None of this ought to discourage us from developing it though.
The license text does not have to contain the detail. It’s quite possible to achieve this through project governance, a bit like a ‘code of conduct’ where the implementation details are updated dynamically while the license text refers to the objective measure through an active link.
Your license could be simplified by removing the implementation details and simply providing a link to them.
The implementation could become a part of your product portfolio.
I read the license and my first impression was ‘it’s complicated’. I am suggesting you simplify it by actively linking to the implementation detail.
Licensing is possibly the most important detail of your working life, not something to rush IMO:
Focusing on the problems of justifying intellectual property is important not because these institutions lack any sort of justification, but because they are not so obviously or easily justified as many people think.
We must begin to think more openly and imaginatively about the alternative choices available to us for stimulating and rewarding intellectual labor.
E. C. Hettinger, ‘Justifying Intellectual Property’, Philosophy & Public Affairs, vol. 18, no. 1, pp. 31–52, 1989.
This would possibly require a small web app that handles the current protocol, which could at first be simply an agreement to post output from IDE extensions that monitor time spent. On it’s own, this would be a blunt instrument but over time, with blending data from LOC and possibly also financial contributions you would end up with a very smart measuring system.

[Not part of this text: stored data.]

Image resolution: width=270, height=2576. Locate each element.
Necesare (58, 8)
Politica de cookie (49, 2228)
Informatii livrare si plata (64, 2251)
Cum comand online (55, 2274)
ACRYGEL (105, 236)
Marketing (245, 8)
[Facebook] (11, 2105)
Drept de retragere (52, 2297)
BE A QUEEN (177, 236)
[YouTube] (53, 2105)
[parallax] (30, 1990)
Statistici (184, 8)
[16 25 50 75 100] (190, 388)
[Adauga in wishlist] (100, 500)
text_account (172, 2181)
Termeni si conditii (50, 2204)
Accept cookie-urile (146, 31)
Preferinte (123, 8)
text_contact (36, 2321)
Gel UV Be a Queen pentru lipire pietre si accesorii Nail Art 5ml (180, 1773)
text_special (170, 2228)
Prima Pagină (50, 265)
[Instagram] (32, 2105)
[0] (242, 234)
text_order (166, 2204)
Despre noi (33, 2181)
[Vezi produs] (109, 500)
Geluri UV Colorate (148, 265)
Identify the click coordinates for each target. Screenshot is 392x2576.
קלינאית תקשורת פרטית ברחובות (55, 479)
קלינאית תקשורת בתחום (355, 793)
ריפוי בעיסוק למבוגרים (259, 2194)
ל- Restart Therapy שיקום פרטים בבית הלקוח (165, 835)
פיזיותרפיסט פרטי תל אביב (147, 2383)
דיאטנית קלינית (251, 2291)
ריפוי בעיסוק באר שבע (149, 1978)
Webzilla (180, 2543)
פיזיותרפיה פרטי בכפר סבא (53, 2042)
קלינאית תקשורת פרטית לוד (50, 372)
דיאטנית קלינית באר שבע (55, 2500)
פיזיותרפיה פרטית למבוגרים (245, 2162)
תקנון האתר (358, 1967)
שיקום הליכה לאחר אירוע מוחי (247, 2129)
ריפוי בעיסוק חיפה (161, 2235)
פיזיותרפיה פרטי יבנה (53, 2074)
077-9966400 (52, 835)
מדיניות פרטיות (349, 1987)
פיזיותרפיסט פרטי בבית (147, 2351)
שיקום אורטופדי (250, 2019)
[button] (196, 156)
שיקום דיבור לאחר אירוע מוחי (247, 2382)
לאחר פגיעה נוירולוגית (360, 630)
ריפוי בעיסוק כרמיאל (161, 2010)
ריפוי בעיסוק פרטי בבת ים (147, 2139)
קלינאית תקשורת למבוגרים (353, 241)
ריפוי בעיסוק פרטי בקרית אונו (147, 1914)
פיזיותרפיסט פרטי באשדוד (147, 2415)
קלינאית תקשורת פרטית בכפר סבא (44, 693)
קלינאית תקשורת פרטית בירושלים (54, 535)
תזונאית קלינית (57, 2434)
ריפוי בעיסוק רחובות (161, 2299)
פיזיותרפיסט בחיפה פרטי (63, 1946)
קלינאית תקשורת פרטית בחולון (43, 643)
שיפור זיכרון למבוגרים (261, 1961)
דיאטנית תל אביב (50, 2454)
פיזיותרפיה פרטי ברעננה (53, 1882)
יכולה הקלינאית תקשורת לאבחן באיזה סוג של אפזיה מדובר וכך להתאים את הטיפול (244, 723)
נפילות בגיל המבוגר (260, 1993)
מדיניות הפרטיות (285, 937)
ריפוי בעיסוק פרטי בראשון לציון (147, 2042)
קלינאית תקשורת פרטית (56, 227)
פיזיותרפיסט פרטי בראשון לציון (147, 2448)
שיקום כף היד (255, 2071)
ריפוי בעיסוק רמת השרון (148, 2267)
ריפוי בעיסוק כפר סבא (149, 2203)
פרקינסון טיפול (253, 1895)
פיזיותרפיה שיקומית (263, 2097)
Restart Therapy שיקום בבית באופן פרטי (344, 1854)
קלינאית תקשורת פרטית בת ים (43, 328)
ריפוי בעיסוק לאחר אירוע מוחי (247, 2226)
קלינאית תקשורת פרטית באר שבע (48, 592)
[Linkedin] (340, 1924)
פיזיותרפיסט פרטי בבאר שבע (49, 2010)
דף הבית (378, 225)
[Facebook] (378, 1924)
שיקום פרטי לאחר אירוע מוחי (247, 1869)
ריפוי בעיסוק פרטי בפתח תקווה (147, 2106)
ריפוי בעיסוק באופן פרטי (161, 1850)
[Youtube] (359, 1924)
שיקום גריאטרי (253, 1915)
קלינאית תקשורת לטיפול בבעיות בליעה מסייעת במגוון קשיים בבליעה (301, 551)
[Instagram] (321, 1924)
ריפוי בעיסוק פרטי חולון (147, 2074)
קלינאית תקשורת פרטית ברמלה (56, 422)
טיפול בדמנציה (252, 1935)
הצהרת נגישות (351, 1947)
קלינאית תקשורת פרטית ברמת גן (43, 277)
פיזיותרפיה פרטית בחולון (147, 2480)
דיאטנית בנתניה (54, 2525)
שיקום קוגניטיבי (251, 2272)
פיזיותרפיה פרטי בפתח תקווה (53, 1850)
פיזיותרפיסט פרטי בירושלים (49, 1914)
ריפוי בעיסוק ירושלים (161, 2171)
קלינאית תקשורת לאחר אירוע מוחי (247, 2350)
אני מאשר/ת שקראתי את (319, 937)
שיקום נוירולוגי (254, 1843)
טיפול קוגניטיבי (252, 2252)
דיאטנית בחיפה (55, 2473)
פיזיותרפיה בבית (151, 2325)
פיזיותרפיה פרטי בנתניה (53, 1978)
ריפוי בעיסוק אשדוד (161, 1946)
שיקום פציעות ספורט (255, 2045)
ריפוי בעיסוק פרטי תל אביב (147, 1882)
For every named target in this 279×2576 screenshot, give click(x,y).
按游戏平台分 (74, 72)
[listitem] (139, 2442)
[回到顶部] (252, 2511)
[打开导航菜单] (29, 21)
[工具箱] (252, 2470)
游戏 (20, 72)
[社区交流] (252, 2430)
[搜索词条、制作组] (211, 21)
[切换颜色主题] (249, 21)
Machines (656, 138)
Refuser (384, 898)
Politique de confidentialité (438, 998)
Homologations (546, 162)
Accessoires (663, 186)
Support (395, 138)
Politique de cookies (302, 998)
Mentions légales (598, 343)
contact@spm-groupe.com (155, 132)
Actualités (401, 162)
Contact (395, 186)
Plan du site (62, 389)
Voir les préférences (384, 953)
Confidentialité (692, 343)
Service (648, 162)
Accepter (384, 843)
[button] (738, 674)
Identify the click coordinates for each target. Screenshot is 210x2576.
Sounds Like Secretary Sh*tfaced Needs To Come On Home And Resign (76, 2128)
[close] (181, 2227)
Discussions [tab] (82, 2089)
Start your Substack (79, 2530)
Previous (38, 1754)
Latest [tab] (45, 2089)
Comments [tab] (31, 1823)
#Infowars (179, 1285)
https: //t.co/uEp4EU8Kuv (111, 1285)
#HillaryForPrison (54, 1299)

In terms of “the ethical angle”, I am referring to your presentation where (from memory) you do implicate readers in ethical considerations. I had a similar problem when I wrote a license with economic restrictions. I started out using ethical rhetoric but that attracted very low effort rebuttals from FLOSS evangelists which have an eccentric allergy to ethical licenses.
I reviewed the way I presented the license to attract better calibre critique and so far, it has at least stopped the hate from FLOSS zealots… since I am using the same argument for economic restriction that FLOSS advocates use around vague and idealist notions of freedom and openness - namely that licenses ought to enable the outputs we value… quality, fairness, performance, security and so on so forth.
: Adam Mossoff, ‘Saving Locke from Marx: The Labor Theory of Value in Intellectual Property Theory’. 2012.